_PROVIDED RECORDS_
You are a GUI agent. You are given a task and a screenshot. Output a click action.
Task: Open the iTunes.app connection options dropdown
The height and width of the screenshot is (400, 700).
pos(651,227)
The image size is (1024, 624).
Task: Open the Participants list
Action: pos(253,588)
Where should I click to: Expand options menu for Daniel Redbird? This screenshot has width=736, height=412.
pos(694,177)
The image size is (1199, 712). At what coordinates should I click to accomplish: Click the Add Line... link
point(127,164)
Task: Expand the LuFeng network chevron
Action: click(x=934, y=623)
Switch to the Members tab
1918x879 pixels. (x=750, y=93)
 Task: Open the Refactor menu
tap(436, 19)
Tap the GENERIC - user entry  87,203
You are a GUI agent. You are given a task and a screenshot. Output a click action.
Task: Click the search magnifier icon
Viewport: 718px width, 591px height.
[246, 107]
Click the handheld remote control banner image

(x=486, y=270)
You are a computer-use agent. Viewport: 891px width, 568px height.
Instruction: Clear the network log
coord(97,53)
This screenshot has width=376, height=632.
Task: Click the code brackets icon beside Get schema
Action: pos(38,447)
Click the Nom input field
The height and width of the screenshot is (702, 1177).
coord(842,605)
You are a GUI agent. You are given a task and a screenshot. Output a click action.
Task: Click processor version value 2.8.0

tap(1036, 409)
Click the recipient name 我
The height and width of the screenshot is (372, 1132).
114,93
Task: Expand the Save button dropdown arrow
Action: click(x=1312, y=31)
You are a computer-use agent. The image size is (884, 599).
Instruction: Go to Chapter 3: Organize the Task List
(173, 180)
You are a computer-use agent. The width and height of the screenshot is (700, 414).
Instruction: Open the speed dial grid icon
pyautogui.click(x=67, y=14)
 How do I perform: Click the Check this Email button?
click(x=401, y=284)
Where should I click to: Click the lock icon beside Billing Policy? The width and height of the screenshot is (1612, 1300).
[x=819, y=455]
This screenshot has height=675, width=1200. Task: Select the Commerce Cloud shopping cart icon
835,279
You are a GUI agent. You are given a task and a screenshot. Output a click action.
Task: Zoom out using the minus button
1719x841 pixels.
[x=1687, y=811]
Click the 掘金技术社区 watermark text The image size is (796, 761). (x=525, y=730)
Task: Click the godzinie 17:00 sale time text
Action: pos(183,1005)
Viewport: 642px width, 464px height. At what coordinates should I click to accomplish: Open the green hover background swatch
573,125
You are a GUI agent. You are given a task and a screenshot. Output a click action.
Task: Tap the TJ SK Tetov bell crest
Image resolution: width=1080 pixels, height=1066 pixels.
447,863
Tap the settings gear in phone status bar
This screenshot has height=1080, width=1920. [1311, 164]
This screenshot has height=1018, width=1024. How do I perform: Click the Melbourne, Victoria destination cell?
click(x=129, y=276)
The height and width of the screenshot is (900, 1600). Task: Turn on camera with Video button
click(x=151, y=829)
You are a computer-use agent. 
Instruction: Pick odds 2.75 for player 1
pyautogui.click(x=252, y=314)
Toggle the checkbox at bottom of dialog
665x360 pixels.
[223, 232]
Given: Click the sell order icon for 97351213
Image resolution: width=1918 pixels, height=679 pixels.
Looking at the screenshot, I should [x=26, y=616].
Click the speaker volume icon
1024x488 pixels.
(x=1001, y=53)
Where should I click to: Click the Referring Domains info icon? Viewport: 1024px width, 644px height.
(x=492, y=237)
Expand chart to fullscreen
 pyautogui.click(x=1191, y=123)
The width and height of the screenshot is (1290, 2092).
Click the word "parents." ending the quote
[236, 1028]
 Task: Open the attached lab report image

_PROBLEM REQUIREMENTS_
Print all the records exactly as written.

_EXERCISE RESPONSE_
You are a GUI agent. You are given a task and a screenshot. Output a click action.
Task: Open the iTunes.app connection options dropdown
The height and width of the screenshot is (400, 700).
pos(651,227)
The image size is (1024, 624).
Task: Open the Participants list
Action: pos(253,588)
Where should I click to: Expand options menu for Daniel Redbird? This screenshot has width=736, height=412.
pos(694,177)
The image size is (1199, 712). At what coordinates should I click to accomplish: Click the Add Line... link
point(127,164)
Task: Expand the LuFeng network chevron
Action: click(x=934, y=623)
Switch to the Members tab
1918x879 pixels. (x=750, y=93)
 Task: Open the Refactor menu
tap(436, 19)
Tap the GENERIC - user entry  87,203
You are a GUI agent. You are given a task and a screenshot. Output a click action.
Task: Click the search magnifier icon
Viewport: 718px width, 591px height.
[246, 107]
Click the handheld remote control banner image

(x=486, y=270)
You are a computer-use agent. Viewport: 891px width, 568px height.
Instruction: Clear the network log
coord(97,53)
This screenshot has width=376, height=632.
Task: Click the code brackets icon beside Get schema
Action: pos(38,447)
Click the Nom input field
The height and width of the screenshot is (702, 1177).
coord(842,605)
You are a GUI agent. You are given a task and a screenshot. Output a click action.
Task: Click processor version value 2.8.0

tap(1036, 409)
Click the recipient name 我
The height and width of the screenshot is (372, 1132).
114,93
Task: Expand the Save button dropdown arrow
Action: click(x=1312, y=31)
You are a computer-use agent. The image size is (884, 599).
Instruction: Go to Chapter 3: Organize the Task List
(173, 180)
You are a computer-use agent. The width and height of the screenshot is (700, 414).
Instruction: Open the speed dial grid icon
pyautogui.click(x=67, y=14)
 How do I perform: Click the Check this Email button?
click(x=401, y=284)
Where should I click to: Click the lock icon beside Billing Policy? The width and height of the screenshot is (1612, 1300).
[x=819, y=455]
This screenshot has height=675, width=1200. Task: Select the Commerce Cloud shopping cart icon
835,279
You are a GUI agent. You are given a task and a screenshot. Output a click action.
Task: Zoom out using the minus button
1719x841 pixels.
[x=1687, y=811]
Click the 掘金技术社区 watermark text The image size is (796, 761). (x=525, y=730)
Task: Click the godzinie 17:00 sale time text
Action: pos(183,1005)
Viewport: 642px width, 464px height. At what coordinates should I click to accomplish: Open the green hover background swatch
573,125
You are a GUI agent. You are given a task and a screenshot. Output a click action.
Task: Tap the TJ SK Tetov bell crest
Image resolution: width=1080 pixels, height=1066 pixels.
447,863
Tap the settings gear in phone status bar
This screenshot has height=1080, width=1920. [1311, 164]
This screenshot has height=1018, width=1024. How do I perform: Click the Melbourne, Victoria destination cell?
click(x=129, y=276)
The height and width of the screenshot is (900, 1600). Task: Turn on camera with Video button
click(x=151, y=829)
You are a computer-use agent. 
Instruction: Pick odds 2.75 for player 1
pyautogui.click(x=252, y=314)
Toggle the checkbox at bottom of dialog
665x360 pixels.
[223, 232]
Given: Click the sell order icon for 97351213
Image resolution: width=1918 pixels, height=679 pixels.
Looking at the screenshot, I should [x=26, y=616].
Click the speaker volume icon
1024x488 pixels.
(x=1001, y=53)
Where should I click to: Click the Referring Domains info icon? Viewport: 1024px width, 644px height.
(x=492, y=237)
Expand chart to fullscreen
 pyautogui.click(x=1191, y=123)
The width and height of the screenshot is (1290, 2092).
Click the word "parents." ending the quote
[236, 1028]
 Task: Open the attached lab report image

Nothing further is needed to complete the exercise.